Mountainfilm 2015. Best ever? I think so.

We Mountainfilm folk have been hearing a lot of declarations that the 2015 edition of the festival was "the best ever.” It’s a wonderful compliment, but, of course, there are no objective measures for such a designation and, honestly, the phrase has been bandied about before. During a Holbrooke family post-fest discussion, my wife asked me if I thought it was indeed the “best ever.” The question gave me pause because I’d never contemplated the best Mountainfilm.

So what’s my opinion?

For me, it was my favorite festival since I became festival director before in 2008. This year, our programming was particularly strong. We weathered, so to speak, some unusual climate conditions. And most of all, I was enormously proud of how our staff united to pull this one off. It was particularly challenging considering that our longtime colleagues — the previous executive director Peter Kenworthy and program director Emily Long — have moved on to other opportunities. Their successors, Sage Martin and Katie Klingsporn, however, jumped into complicated new roles and handled the change with equal amounts of questions and aplomb. For us grizzled veterans, it was a pleasure to see them as a big part of the festival’s success.
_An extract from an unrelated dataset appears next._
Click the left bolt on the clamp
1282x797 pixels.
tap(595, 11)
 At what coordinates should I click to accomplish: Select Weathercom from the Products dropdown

This year was particularly special for me because of screening my film, The Diplomat, at the festival. After showcasing so many talented people’s work over the last eight years, it was gratifying to create some work of my own and I was deeply touched by the positive response. The story of my father was a tough one to tell, but when I look at the 2015 lineup with a little more clarity and distance, I see many other films with father/son (and daughter) themes running through the stories.

I promise you this was unintentional, but the story of such relationships ran through a variety of films, including Unbranded (with Val Geissler’s lost son and his bond with the boys), The Important Places (which addresses a poem from father to son); Very Semi-Serious (in which Robert Mankoff acts as surrogate father to some of the cartoonists he mentors and experiences the tragic loss of his son) and The Fisherman’s Son (where surfer Ramon Navarro starts in a Chilean fishing family and ends up an international surfing superstar). Fatherhood also runs deep through several other films, such as The Last Patrol (where Sebastian Junger’s characters talk about troubling relationships with their fathers); Meru (in which Conrad Anker’s role as father to his late climbing partner’s sons is highlighted); The Man Behind the Mask (as Mike Libecki works to meld his place as father with his status as global adventurer) and How to Change the World (where we learn how Robert Hunter of Greenpeace inspired his daughter to set out to change the world).

As we were making The Diplomat, I felt we had a film that tells a global story about foreign policy in America, as well as an honest and thoughtful portrayal of fatherhood. Judging from the reception, it’s a theme that resonates.

It was great to hear how Mountainfilm appealed to audiences this year, and while the question of “best festival ever” remains up for debate I do know that we’re already working toward 2016—and I hope to beat that title.